(Extracted records)
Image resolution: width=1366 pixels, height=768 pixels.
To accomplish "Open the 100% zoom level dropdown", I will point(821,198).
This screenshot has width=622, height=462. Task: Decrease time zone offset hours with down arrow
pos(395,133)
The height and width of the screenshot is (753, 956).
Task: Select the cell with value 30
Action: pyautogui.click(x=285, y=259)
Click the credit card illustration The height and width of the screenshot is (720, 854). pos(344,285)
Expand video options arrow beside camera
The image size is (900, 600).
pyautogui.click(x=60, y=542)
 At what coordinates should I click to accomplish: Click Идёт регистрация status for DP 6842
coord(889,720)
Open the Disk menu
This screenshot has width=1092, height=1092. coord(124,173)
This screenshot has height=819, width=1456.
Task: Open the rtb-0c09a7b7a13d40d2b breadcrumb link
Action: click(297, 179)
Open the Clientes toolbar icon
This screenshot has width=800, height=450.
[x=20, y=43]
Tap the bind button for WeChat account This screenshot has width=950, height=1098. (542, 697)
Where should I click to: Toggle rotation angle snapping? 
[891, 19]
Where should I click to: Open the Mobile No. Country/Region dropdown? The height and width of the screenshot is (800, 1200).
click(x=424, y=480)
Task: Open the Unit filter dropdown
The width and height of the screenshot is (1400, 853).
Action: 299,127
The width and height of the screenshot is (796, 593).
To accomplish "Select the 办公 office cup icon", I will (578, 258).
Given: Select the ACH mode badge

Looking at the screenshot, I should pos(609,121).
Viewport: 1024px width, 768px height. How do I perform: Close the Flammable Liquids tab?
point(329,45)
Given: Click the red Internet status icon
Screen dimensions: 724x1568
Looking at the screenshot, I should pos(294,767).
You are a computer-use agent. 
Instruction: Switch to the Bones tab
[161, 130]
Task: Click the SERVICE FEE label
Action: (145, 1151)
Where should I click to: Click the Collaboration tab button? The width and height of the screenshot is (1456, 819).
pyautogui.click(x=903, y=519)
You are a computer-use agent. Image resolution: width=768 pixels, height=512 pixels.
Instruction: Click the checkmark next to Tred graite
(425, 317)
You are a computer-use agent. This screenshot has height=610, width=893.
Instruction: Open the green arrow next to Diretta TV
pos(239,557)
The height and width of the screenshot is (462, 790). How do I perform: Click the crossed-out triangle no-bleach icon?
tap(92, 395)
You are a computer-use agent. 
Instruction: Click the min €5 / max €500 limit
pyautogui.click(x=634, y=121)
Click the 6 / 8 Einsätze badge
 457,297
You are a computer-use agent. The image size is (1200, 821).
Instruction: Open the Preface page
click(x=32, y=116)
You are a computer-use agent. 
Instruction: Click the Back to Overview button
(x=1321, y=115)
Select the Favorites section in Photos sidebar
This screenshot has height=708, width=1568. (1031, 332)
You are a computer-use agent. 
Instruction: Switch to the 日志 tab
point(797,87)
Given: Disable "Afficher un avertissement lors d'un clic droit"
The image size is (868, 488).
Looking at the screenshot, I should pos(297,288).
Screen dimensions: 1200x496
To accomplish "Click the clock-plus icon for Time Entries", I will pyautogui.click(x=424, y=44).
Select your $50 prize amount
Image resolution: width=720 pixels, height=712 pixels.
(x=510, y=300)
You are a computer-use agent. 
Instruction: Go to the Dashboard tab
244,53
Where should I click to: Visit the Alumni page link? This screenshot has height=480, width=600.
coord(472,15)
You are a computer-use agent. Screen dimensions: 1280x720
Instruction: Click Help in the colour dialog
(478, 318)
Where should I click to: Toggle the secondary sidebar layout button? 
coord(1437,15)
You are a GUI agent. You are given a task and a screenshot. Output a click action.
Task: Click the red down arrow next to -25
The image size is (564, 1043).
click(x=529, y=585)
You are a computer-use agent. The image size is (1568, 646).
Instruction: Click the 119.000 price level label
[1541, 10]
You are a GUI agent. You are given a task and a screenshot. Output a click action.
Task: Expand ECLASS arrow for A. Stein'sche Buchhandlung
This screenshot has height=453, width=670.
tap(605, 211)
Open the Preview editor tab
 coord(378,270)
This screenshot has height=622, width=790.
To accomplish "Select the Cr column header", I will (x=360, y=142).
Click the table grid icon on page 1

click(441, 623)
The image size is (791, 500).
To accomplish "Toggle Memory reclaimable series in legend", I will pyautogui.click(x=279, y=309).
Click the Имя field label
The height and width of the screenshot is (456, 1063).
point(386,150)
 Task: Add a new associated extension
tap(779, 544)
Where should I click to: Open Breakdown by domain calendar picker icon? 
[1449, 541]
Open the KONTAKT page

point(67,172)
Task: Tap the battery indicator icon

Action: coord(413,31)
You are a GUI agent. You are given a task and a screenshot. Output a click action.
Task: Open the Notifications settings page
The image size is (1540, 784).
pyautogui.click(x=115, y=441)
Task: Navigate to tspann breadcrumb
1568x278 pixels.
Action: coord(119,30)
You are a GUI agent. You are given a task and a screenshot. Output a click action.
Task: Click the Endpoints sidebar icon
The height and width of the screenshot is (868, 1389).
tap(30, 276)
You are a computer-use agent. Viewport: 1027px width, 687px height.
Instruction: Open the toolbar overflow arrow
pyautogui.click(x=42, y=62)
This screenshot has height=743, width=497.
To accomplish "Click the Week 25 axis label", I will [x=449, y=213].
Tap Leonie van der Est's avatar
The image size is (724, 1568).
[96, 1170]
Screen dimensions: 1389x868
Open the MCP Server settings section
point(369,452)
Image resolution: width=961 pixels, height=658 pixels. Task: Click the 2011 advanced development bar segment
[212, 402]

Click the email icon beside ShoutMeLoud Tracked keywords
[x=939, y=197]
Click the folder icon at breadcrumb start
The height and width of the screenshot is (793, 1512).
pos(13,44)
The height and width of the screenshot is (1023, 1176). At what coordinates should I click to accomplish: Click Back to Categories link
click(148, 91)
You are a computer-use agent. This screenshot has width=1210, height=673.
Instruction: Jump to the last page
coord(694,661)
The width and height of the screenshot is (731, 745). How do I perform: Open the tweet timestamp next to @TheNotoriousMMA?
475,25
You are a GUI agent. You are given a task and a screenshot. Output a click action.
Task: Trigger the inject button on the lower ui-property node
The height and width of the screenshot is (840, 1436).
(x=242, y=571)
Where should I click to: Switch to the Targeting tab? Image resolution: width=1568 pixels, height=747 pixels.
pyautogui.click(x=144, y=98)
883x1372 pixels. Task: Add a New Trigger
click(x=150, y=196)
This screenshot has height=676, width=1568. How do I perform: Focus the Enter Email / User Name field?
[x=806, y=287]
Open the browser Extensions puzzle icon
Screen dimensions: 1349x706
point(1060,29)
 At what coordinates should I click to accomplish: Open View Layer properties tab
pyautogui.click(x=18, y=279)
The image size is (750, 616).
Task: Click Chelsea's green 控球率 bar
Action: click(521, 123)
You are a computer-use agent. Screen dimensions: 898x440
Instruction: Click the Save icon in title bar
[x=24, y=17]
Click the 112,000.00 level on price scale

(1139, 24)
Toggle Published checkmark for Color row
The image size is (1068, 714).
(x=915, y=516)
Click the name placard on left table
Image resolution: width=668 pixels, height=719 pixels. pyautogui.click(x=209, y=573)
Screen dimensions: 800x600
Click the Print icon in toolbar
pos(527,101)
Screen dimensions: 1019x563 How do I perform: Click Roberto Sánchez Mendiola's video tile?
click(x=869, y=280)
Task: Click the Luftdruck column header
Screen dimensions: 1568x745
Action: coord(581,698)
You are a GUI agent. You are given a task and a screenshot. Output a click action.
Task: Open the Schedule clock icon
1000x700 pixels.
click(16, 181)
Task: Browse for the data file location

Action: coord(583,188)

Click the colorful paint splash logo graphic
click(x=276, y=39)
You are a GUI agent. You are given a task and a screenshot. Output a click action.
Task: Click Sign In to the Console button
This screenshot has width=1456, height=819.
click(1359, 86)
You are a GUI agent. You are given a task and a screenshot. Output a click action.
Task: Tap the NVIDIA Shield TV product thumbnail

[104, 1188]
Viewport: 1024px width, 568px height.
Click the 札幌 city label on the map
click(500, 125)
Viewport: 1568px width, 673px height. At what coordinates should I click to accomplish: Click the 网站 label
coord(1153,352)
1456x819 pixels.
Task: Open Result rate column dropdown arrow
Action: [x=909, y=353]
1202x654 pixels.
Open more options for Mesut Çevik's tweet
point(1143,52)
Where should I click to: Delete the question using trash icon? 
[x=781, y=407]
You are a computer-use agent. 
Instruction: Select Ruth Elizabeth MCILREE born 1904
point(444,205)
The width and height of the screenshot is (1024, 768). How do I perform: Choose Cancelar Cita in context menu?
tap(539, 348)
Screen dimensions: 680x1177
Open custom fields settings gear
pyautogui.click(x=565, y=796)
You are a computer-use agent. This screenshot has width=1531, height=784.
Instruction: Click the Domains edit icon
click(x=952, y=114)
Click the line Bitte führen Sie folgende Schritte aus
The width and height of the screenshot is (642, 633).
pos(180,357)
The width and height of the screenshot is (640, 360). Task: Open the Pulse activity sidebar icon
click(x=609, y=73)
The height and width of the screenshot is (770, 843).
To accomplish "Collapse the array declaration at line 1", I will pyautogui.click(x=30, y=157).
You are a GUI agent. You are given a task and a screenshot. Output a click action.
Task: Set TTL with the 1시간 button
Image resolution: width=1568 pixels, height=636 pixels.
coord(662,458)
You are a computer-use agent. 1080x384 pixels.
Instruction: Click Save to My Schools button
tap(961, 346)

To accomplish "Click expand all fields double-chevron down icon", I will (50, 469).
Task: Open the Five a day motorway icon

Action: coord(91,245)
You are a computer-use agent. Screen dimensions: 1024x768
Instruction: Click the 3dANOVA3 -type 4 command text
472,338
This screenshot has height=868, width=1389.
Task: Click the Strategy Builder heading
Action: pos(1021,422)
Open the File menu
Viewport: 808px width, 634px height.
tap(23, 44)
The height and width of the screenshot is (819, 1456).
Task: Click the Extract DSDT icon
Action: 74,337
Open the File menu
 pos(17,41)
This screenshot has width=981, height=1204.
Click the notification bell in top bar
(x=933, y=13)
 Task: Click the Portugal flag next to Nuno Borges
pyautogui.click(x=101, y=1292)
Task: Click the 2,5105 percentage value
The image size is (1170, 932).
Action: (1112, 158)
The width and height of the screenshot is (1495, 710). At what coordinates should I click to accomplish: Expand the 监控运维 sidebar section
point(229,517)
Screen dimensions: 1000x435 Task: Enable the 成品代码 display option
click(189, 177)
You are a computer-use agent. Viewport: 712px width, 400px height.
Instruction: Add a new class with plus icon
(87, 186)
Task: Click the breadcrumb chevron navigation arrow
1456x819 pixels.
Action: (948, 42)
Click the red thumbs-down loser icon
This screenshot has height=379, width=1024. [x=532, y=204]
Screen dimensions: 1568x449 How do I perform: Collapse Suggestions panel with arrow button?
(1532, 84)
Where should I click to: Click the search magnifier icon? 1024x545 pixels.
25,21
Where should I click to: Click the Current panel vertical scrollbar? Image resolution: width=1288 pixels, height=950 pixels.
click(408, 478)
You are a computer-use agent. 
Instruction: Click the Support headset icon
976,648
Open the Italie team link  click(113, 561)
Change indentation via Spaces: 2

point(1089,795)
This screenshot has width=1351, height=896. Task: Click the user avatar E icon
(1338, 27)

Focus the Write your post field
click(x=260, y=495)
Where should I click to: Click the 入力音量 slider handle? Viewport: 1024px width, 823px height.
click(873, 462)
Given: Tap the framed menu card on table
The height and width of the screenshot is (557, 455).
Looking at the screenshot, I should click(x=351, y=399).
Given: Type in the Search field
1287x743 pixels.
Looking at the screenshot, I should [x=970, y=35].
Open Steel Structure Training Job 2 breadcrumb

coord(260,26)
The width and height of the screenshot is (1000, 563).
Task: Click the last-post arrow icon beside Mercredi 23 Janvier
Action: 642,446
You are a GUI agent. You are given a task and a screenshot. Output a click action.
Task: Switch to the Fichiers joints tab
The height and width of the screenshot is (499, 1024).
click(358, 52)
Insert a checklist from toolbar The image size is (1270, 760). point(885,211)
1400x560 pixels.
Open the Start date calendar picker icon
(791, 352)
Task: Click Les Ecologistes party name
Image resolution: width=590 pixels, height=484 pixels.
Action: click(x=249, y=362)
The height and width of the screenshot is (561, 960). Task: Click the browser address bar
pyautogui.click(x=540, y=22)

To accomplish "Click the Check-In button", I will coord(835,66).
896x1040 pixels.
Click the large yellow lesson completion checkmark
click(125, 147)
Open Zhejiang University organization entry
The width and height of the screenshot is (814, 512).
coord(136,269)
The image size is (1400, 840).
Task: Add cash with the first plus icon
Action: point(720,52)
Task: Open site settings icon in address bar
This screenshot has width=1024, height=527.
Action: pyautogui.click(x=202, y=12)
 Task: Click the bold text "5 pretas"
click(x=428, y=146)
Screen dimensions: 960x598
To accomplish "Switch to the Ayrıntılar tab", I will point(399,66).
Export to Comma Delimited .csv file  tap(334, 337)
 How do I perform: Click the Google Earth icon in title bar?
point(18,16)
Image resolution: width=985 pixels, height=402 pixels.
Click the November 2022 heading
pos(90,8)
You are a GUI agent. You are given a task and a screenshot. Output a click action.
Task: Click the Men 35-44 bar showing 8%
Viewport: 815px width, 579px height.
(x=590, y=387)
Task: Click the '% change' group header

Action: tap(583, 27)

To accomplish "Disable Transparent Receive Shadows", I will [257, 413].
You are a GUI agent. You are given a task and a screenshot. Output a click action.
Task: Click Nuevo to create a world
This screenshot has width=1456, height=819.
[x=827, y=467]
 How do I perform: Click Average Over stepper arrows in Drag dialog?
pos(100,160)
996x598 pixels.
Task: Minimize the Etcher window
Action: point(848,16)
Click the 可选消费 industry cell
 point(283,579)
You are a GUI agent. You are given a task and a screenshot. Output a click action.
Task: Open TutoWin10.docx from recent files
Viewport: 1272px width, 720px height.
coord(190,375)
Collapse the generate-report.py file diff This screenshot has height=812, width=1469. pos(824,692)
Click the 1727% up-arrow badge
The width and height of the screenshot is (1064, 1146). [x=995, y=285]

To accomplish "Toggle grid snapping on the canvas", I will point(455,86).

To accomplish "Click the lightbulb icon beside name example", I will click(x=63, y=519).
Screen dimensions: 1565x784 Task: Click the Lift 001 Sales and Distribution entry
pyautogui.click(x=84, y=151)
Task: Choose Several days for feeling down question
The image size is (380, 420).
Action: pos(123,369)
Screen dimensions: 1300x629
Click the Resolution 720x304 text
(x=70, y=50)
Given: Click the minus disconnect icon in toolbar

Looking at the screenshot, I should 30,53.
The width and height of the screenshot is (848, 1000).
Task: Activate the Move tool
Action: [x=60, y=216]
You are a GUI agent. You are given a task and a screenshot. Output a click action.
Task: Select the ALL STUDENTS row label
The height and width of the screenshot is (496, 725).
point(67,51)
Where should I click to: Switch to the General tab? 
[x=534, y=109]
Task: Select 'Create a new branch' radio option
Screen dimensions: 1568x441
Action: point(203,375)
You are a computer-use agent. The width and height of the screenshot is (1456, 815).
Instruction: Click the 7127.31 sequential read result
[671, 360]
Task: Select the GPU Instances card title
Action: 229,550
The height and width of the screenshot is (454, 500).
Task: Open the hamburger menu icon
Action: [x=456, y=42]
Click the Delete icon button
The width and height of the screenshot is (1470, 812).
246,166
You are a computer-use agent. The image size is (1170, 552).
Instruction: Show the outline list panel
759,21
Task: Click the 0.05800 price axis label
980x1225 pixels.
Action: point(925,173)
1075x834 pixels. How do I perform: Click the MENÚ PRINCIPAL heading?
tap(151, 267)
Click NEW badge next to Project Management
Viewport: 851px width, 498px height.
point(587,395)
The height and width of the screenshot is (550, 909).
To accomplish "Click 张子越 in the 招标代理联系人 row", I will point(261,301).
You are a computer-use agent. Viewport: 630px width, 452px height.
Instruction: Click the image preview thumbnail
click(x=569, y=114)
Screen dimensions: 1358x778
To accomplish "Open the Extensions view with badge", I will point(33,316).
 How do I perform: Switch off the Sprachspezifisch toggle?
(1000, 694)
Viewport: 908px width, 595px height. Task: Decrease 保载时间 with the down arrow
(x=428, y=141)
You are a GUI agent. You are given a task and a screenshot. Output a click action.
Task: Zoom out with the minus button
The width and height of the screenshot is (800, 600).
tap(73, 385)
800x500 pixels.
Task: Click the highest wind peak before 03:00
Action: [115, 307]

What is expected =
Copy out the items above word for word, from the line with "1400x560 pixels." up to and including the line with "Action: point(720,52)".

Exercise response =
1400x560 pixels.
Open the Start date calendar picker icon
(791, 352)
Task: Click Les Ecologistes party name
Image resolution: width=590 pixels, height=484 pixels.
Action: click(x=249, y=362)
The height and width of the screenshot is (561, 960). Task: Click the browser address bar
pyautogui.click(x=540, y=22)

To accomplish "Click the Check-In button", I will coord(835,66).
896x1040 pixels.
Click the large yellow lesson completion checkmark
click(125, 147)
Open Zhejiang University organization entry
The width and height of the screenshot is (814, 512).
coord(136,269)
The image size is (1400, 840).
Task: Add cash with the first plus icon
Action: point(720,52)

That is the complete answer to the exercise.